WHAT TO PRODUCE.
Reproduce the entries verbatim from the line containing "The image size is (1014, 537)." through the end of the entries, including both ends, and omit the pictures from your output.

## Begin

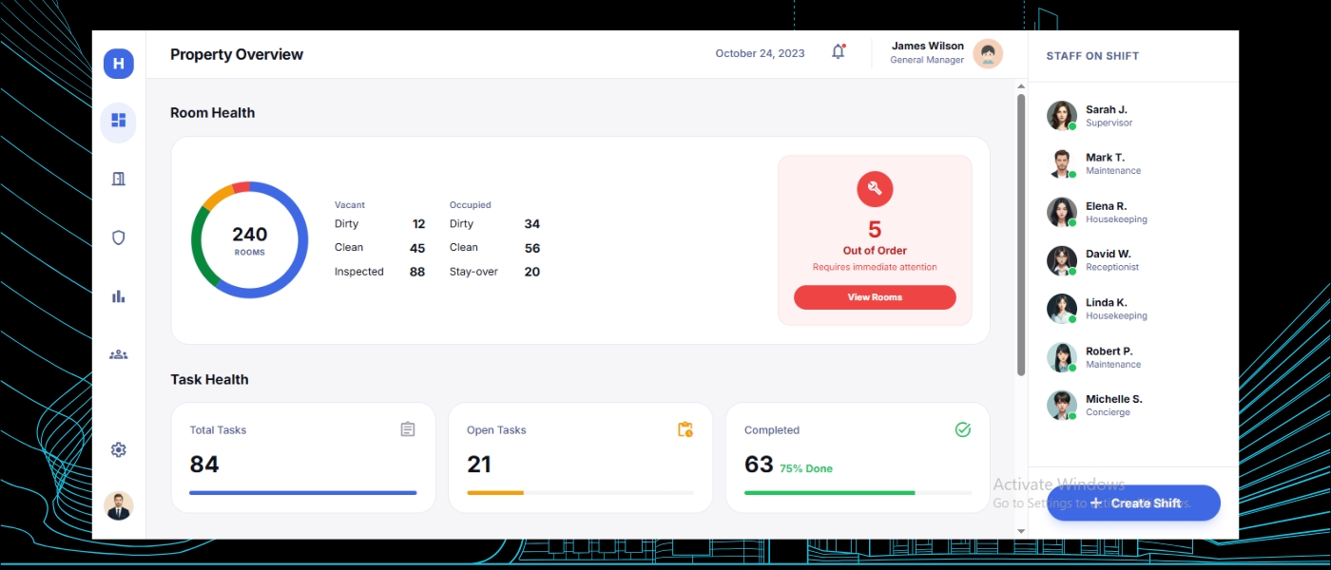Click the blue H logo icon
The image size is (1331, 570).
[118, 64]
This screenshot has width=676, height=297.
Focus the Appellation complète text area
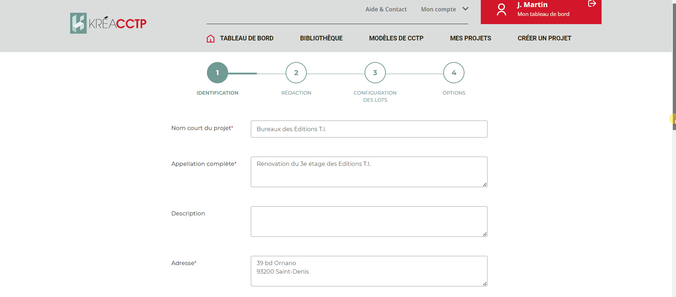coord(369,172)
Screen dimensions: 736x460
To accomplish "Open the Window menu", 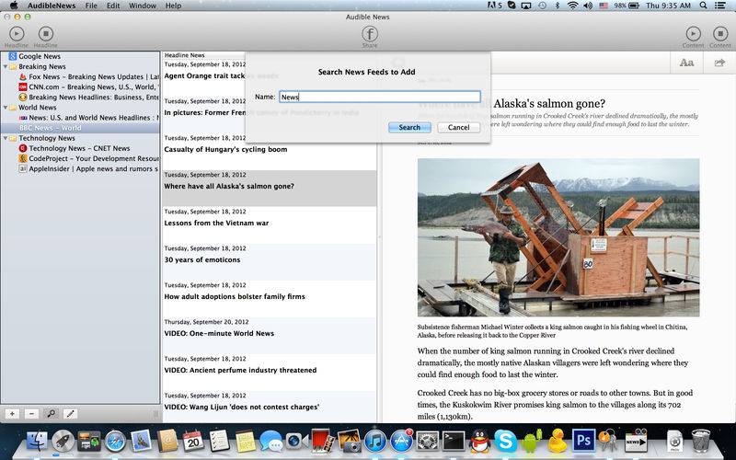I will click(142, 6).
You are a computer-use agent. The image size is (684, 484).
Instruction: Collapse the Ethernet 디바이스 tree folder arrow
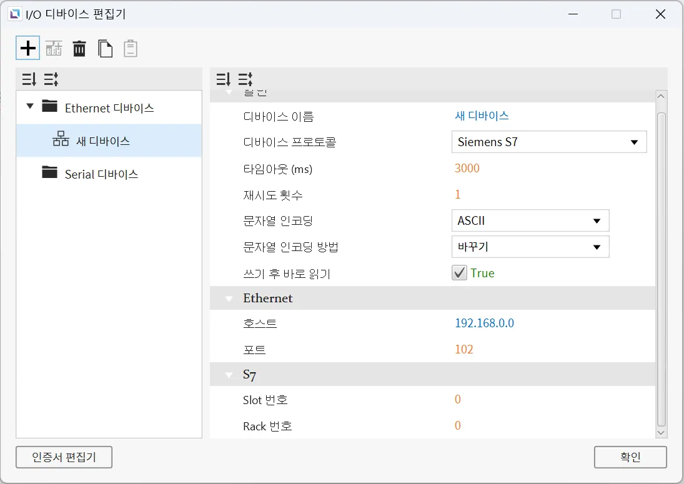[x=30, y=107]
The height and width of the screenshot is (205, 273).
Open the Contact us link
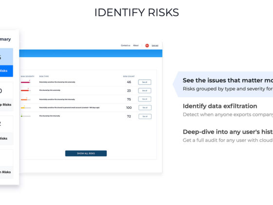pos(126,45)
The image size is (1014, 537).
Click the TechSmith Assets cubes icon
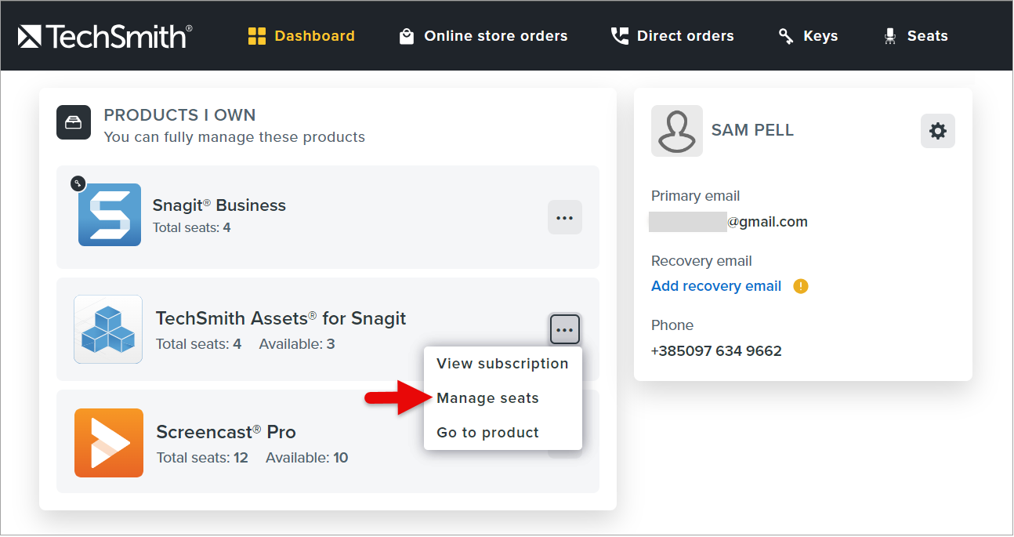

## End

ANSWER TO THIS TASK.
The image size is (1014, 537).
Click the TechSmith Assets cubes icon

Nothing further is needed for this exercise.